▸ **EXERCISE INSTRUCTIONS**
I would like you to return all of the records exactly as they stand.

Records from a collection
☆ ☆ ☆ ☆ ☆

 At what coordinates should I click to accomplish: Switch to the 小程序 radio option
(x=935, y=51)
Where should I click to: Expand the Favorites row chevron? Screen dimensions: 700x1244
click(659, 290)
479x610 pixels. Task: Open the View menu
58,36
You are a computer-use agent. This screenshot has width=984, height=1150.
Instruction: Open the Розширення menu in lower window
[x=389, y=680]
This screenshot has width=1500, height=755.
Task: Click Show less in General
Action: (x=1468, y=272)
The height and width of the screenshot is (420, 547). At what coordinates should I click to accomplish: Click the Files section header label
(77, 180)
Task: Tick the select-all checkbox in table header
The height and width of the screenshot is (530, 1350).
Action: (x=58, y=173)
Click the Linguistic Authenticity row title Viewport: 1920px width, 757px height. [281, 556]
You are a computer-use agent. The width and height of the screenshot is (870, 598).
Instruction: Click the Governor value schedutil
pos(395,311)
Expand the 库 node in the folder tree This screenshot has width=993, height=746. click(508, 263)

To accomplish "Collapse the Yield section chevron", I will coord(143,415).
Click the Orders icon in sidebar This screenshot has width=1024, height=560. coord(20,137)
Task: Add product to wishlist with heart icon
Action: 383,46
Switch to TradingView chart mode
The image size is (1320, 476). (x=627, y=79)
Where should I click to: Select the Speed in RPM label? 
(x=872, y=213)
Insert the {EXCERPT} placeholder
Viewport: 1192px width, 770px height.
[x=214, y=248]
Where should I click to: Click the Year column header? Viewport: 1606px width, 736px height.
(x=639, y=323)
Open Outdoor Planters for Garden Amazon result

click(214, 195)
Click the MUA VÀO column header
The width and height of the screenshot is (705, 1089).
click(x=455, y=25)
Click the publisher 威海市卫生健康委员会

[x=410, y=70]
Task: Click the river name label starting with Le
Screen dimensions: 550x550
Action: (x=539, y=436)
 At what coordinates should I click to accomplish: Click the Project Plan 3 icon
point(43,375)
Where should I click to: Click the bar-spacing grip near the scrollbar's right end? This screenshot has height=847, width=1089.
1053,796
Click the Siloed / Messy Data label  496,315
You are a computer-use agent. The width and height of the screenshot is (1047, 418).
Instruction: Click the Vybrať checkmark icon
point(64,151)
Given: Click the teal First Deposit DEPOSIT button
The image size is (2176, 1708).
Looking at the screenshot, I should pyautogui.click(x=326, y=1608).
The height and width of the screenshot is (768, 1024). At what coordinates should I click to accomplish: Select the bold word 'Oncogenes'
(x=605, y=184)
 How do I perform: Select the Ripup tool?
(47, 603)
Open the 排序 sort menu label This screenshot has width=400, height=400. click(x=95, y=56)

☆ ☆ ☆ ☆ ☆

▸ **OUTPUT**
 At what coordinates should I click to accomplish: Switch to the 小程序 radio option
(x=935, y=51)
Where should I click to: Expand the Favorites row chevron? Screen dimensions: 700x1244
click(659, 290)
479x610 pixels. Task: Open the View menu
58,36
You are a computer-use agent. This screenshot has width=984, height=1150.
Instruction: Open the Розширення menu in lower window
[x=389, y=680]
This screenshot has width=1500, height=755.
Task: Click Show less in General
Action: (x=1468, y=272)
The height and width of the screenshot is (420, 547). At what coordinates should I click to accomplish: Click the Files section header label
(77, 180)
Task: Tick the select-all checkbox in table header
The height and width of the screenshot is (530, 1350).
Action: (x=58, y=173)
Click the Linguistic Authenticity row title Viewport: 1920px width, 757px height. [281, 556]
You are a computer-use agent. The width and height of the screenshot is (870, 598).
Instruction: Click the Governor value schedutil
pos(395,311)
Expand the 库 node in the folder tree This screenshot has width=993, height=746. click(508, 263)

To accomplish "Collapse the Yield section chevron", I will coord(143,415).
Click the Orders icon in sidebar This screenshot has width=1024, height=560. coord(20,137)
Task: Add product to wishlist with heart icon
Action: 383,46
Switch to TradingView chart mode
The image size is (1320, 476). (x=627, y=79)
Where should I click to: Select the Speed in RPM label? 
(x=872, y=213)
Insert the {EXCERPT} placeholder
Viewport: 1192px width, 770px height.
[x=214, y=248]
Where should I click to: Click the Year column header? Viewport: 1606px width, 736px height.
(x=639, y=323)
Open Outdoor Planters for Garden Amazon result

click(214, 195)
Click the MUA VÀO column header
The width and height of the screenshot is (705, 1089).
click(x=455, y=25)
Click the publisher 威海市卫生健康委员会

[x=410, y=70]
Task: Click the river name label starting with Le
Screen dimensions: 550x550
Action: (x=539, y=436)
 At what coordinates should I click to accomplish: Click the Project Plan 3 icon
point(43,375)
Where should I click to: Click the bar-spacing grip near the scrollbar's right end? This screenshot has height=847, width=1089.
1053,796
Click the Siloed / Messy Data label  496,315
You are a computer-use agent. The width and height of the screenshot is (1047, 418).
Instruction: Click the Vybrať checkmark icon
point(64,151)
Given: Click the teal First Deposit DEPOSIT button
The image size is (2176, 1708).
Looking at the screenshot, I should pyautogui.click(x=326, y=1608).
The height and width of the screenshot is (768, 1024). At what coordinates should I click to accomplish: Select the bold word 'Oncogenes'
(x=605, y=184)
 How do I perform: Select the Ripup tool?
(47, 603)
Open the 排序 sort menu label This screenshot has width=400, height=400. click(x=95, y=56)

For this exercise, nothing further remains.